◆ Exercise requirements ◆
Transcribe the data below verbatim from the line with "The image size is (1764, 925)." to the line with "Go to page 2". Include both of those lines.
[[ Entries supplied, beginning ]]
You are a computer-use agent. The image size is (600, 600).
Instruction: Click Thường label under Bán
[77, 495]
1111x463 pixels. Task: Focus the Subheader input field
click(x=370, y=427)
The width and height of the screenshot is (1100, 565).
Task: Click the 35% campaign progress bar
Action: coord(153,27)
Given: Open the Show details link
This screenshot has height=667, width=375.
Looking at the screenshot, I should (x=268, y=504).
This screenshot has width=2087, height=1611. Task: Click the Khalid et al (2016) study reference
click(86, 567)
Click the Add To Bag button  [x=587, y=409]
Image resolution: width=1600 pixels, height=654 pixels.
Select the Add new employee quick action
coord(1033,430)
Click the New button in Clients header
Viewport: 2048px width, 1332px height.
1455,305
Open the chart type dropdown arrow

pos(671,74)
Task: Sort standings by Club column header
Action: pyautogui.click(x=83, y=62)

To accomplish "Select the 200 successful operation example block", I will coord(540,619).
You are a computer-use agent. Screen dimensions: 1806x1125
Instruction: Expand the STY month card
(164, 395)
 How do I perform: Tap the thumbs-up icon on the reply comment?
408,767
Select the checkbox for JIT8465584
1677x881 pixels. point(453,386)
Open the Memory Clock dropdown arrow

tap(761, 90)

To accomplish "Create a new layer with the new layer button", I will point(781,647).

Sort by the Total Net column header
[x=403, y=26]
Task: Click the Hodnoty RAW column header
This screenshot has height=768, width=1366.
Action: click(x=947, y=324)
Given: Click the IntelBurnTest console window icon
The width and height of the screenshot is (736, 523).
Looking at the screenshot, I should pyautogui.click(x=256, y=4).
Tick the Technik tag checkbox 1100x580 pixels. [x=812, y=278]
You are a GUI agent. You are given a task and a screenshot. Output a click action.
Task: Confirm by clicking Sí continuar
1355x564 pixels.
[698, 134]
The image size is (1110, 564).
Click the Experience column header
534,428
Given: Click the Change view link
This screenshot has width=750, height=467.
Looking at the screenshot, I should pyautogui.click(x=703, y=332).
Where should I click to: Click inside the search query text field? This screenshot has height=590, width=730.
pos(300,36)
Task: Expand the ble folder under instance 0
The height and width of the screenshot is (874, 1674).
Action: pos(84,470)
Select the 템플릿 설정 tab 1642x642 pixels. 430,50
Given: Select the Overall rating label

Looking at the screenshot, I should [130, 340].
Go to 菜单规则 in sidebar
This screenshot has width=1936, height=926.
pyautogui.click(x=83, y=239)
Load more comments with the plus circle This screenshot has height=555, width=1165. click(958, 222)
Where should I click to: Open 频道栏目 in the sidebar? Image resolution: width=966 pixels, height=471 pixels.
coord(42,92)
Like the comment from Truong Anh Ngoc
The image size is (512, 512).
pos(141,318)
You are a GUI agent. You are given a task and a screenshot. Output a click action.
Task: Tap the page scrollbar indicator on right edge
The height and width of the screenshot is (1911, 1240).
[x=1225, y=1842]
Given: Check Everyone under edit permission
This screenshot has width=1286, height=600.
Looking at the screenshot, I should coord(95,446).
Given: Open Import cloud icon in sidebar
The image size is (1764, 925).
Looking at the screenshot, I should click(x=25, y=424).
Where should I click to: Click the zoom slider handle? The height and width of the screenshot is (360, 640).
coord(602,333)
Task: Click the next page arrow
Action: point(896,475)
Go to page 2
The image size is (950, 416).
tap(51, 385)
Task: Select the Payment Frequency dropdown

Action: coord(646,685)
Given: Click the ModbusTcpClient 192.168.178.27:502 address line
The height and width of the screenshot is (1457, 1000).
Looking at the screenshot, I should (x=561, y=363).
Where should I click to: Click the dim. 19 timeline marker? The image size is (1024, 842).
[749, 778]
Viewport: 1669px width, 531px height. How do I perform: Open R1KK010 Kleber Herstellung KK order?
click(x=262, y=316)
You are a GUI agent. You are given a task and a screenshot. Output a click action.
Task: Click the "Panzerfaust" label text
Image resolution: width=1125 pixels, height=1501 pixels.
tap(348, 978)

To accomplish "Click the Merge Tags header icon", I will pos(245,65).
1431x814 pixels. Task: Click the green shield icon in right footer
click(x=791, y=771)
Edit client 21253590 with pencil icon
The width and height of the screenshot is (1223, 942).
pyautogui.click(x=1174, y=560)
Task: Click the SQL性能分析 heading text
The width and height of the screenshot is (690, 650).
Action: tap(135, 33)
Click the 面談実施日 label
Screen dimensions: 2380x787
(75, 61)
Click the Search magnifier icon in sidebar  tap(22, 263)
[[ Entries supplied, end ]]
◆ Response to this exercise ◆
The image size is (1764, 925).
Looking at the screenshot, I should click(x=25, y=424).
Where should I click to: Click the zoom slider handle? The height and width of the screenshot is (360, 640).
coord(602,333)
Task: Click the next page arrow
Action: point(896,475)
Go to page 2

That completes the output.